BEGIN Records shown
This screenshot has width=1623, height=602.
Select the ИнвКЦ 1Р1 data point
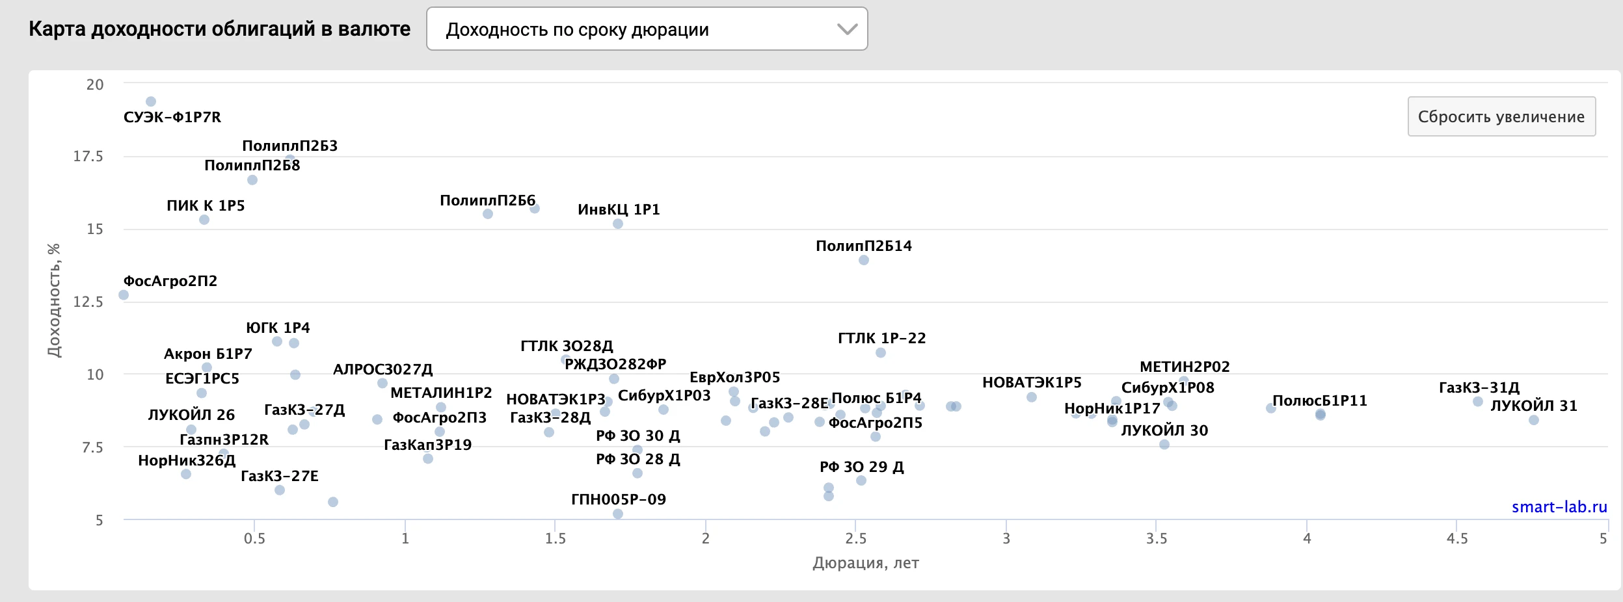pyautogui.click(x=618, y=224)
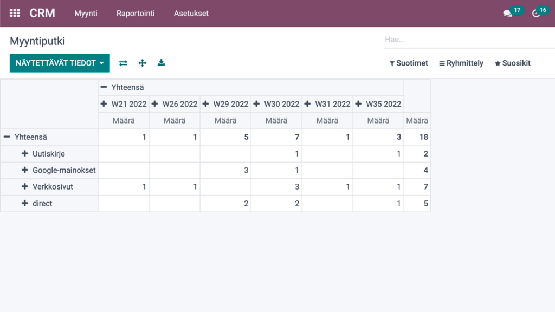This screenshot has width=555, height=312.
Task: Click the expand all icon
Action: (142, 63)
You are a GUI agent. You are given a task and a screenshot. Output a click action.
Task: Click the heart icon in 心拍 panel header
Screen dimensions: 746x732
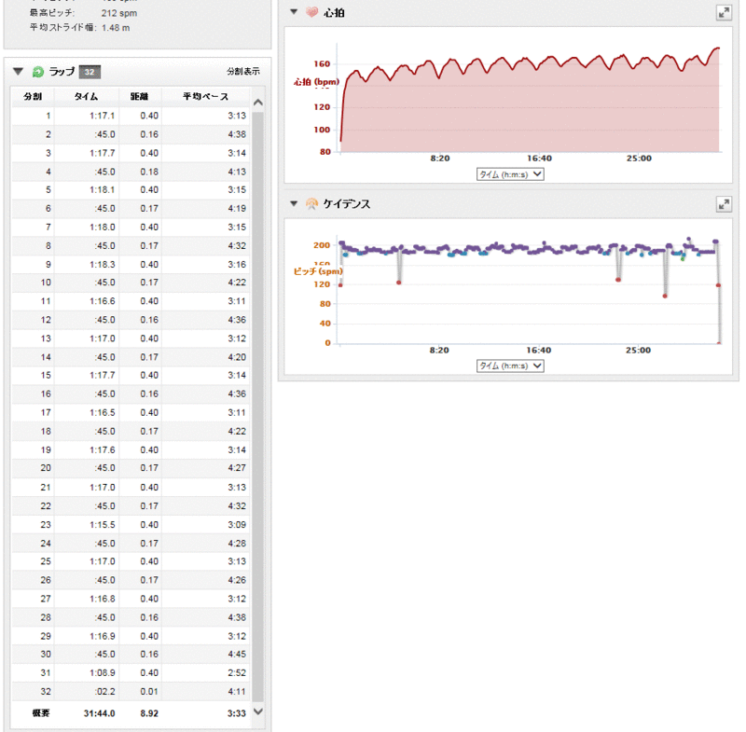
END Records shown
§ **Exercise requirements**: The response consists of the data above printed line for line, with no pictures.

§ **Result**:
This screenshot has width=1623, height=602.
Select the ИнвКЦ 1Р1 data point
pyautogui.click(x=618, y=224)
This screenshot has width=555, height=312.
Task: Click the expand all icon
Action: (142, 63)
You are a GUI agent. You are given a task and a screenshot. Output a click action.
Task: Click the heart icon in 心拍 panel header
Screen dimensions: 746x732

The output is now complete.